Extreme Madness: A Critique of Pall et al (Part 2: On Risk and Uncertainty)

Keeping my promises? Whatever next! I said on Sunday that I had more to say on Pall et al, and, for once, I haven’t lost interest. Good job, really – after all, Pall et al does relate directly to the E3 project on Rapid Decarbonisation.

My difficulties centre around the way Pall et al handle the concepts of risk and uncertainty. I’m going to have to start at the beginning, since I doubt Pall et al is fundamentally different in many respects from other pieces of research. They’re no doubt at least trying to follow standard practice, so I need to start by considering the thinking underlying that. I feel like the Prime alien in Peter Hamilton’s Commonwealth Saga (highly recommended) trying to work out how humans think from snippets of information!

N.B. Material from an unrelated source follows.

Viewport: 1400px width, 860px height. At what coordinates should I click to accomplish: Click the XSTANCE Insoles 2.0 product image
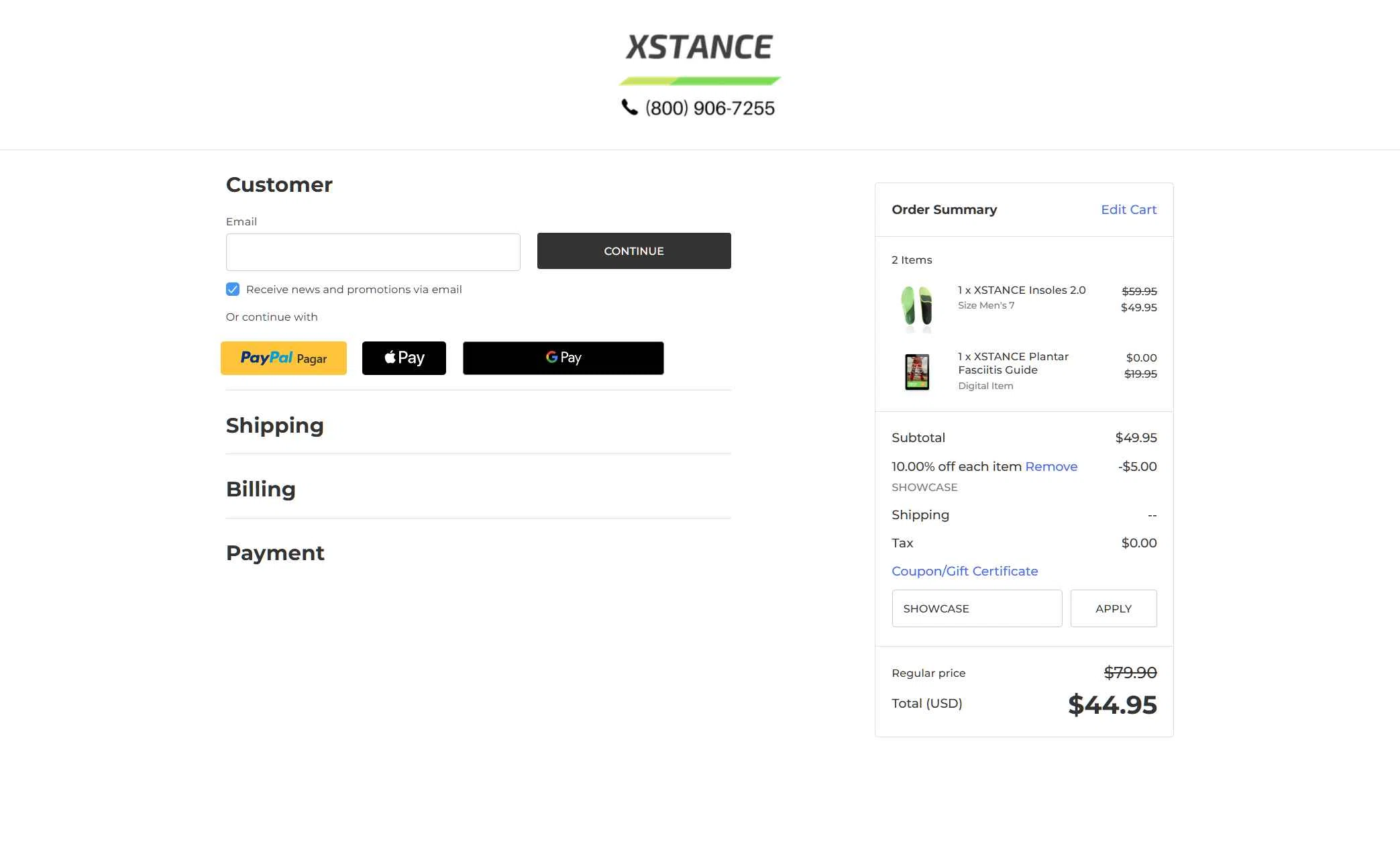(916, 307)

Though I should add that Pall et al does have the added spice of trying to determine the risk of an event that has already occurred. That’s one aspect that really does my head in.

Let’s first recap the purpose of the exercise. The idea is to try to determine the fraction of the risk of the 2000 floods in the UK attributable (the FAR) to anthropogenic global warming (AGW). This is principally of use in court cases and for propaganda purposes, though it may also be useful to policy-makers as it implies the risk of flooding going forward, relative to past experience.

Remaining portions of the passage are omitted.